John Martorano cut a deal with law enforcement officials in 1999.  He served only 12 years and two months in prison after agreeing to testify against Bulger, his former boss, and Stephen “the Rifleman” Flemmi.  Bulger’s defense team alleges that since being released from prison Martorano has resumed criminal activity but is being shielded by his state police handlers.   

If John Martorano had not become a professional killer he might have been a star football player, having reportedly turned down seven full scholarships after graduating from Milton High School in 1959. Instead, he followed his father, Luigi, into organized crime, working for the Patriarca family and the Winter Hill Gang. 

Born in 1940, by 1960 Martorano had graduated from former alter boy to wise guy; hanging out in Boston’s famed Combat Zone, an adult entertainment district that thrived on prostitution, drugs, human trafficking, and illegal gambling and controlled through violence. 

Boston Herald columnist Howie Carr, a defense witness in the Bulger trial, wrote a book with Martorano called Hitman: The Untold Story of Johnny Martorano.

"I think he just fell under the sway of the Combat Zone," Carr said in an interview. "His father had this place Luigi’s.  He owned it with Sarkis, the famous gambler in Boston and Johnnie just liked hanging around there.  It was the bright lights of the Combat Zone that attracted him."

Aside from his father, one of his teachers in the ways of organized crime was Stephen Flemmi, who in the early 1960’s was a small time hood rising through the ranks of the Winter Hill Gang.

**Collected data:**
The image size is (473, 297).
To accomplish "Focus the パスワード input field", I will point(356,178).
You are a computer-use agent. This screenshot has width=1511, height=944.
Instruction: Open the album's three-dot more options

**What is being asked:** Continue the account of John Martorano's criminal career from the point where it stops. The listing has no connection to the John Martorano text.

**Answer below:**
Martorano’s first hit was on a Patriarca associate who was reportedly planning to testify in a murder case.   The hitman, who would also become known as "The Cook", "The Executioner", and "The Basin Street Butcher" was 24-years-old. In an interview decades after leaving prison on CBS’ 60 Minutes, Martorano said he might be a killer but he was neither a hitman nor a maniac:

MARTORANO: The hitman.  That sounds like to me somebody getting a paid contract.  You couldn’t pay me to kill anybody.  

KROFT: But a lot of people would say you’re a serial killer. 

MARTORANO: I might be a vigilante but not a serial killer. Serial killers you have to stop them. They’ll never stop.  And they enjoy it.  I never enjoyed it. 

Still, Martorano had a fearsome reputation as a hitman. He was the killer that killers called on to get the job done, according to testimony taken during the 2008 trial of former FBI agent John Connolly, Bulger and Flemmi’s long-time protector.

And to kill, Martorano was willing to go considerable distances if necessary, including traveling to Tulsa, Oklahoma in May 1981, where he put a bullet in the head of World Jai Alai owner, Roger Wheeler. Wheeler had discovered a skimming operation taking place under his own roof connected to Whitey Bulger.  

The hitman, who is the prosecution’s star witness in the Bulger trial, was as brazen a killer as he was methodical. Some of Martorano’s victims are rarely recalled.  Some were mobsters caught in a gang war. Others were caught in the wrong place at the absolutely worst time.  Three lost their lives here on Normandy Street on the Roxbury/Dorchester line in 1968.   Their deaths took place against the backdrop of Boston’s deepening racial anxieties.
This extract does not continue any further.